The tiny marks that make the written English word behave the lgnne it does have come to us along a remarkable number of paths. I could very well have written underused in the previous sentence, but I decided to take the advice of Lynne and use the cute little connector.
The vast difference between a sentence like, “The convict said the judge is mad” and “The convict, said the judge, is mad” should be enough by itself to illustrate how important proper punctuation is. Emoticons I thoroughly enjoyed this short, funny book about British punctuation. From the invention of the question mark in the time of Charlemagne to George Orwell shunning the semicolon, this lively history makes a powerful case for the preservation of a system of printing conventions that is much too subtle to be mucked about with.

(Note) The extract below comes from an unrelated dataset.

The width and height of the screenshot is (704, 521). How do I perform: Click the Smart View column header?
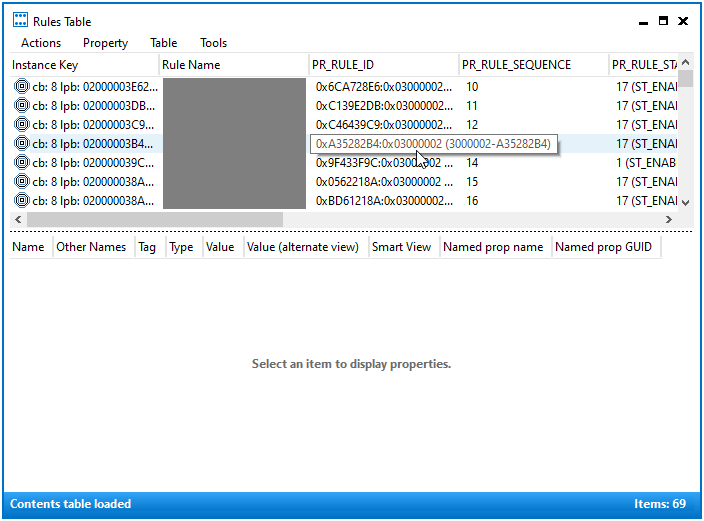(401, 247)
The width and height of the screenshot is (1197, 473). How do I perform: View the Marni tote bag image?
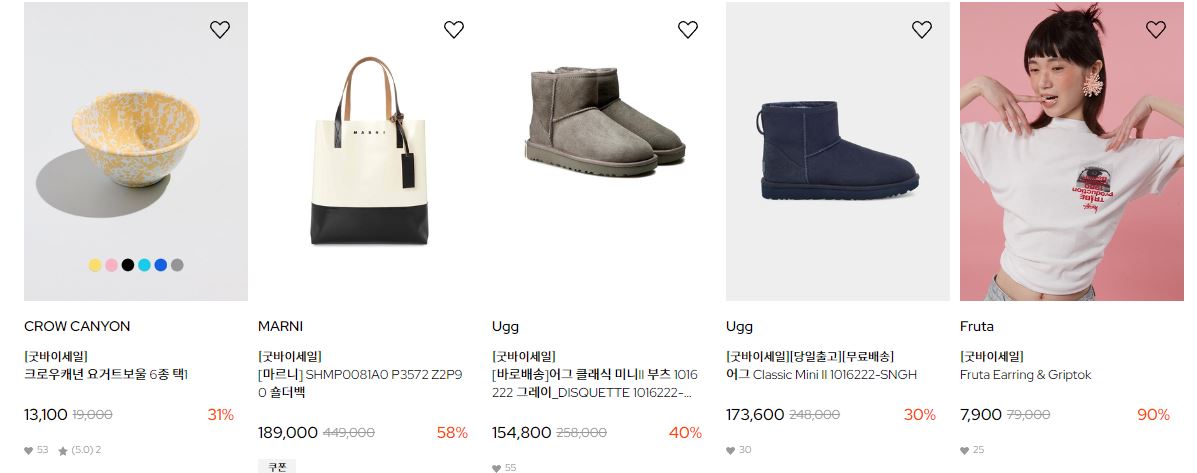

And it is a must in some cases: But, most sticklers for punctuation that I know are people who want to lord their intelligence over other people, but don’t have much to recommend their intelligence other than a knowledge of when to use a semicolon. Do you recommend this book to a non-native speaker? Contrary to usual publishing practice, the US edition of the book left the original British conventions intact.
Even worse is the feeling that occurs when coming across such a cliff-edge while reading; a stomach lurching queasiness that something doesn’t feel right, and if only that editor had paid a little more attention we wouldn’t be in this mess!
I learnt a lot from it but had fun learning, which should actually help me remember it all.
Whether I actually donned a velvet smoking jacket for the occasion I can’t remember, but I know I deliberately dropped the word “desultory”, and I think I truuss have used some French. Have I left my sentence hanging on a cliff-edge with a poorly placed dash?
One minute the semicolon is gracefully joining sentences together in a flattering manner It’s an easy-going, ironic book, full of tongues-in-cheeks and witticisms and lnne – intelligent puns. May 30, Cecily rated it liked it Shelves: This is a book for people who love punctuation and get upset when it is mishandled.
Eats, Shoots & Leaves
In a language like Shoofs, so dependent on rhythm, timing and stress, punctuation is the substitute for our voice. This book was a waste of my time.
I can’t say I do the same with punctuation, but I totally agree with Truss’ personifications. Through sloppy usage and low standards on the internet, in e-mail, and now text messages, we xhoots made proper punctuation an endangered species.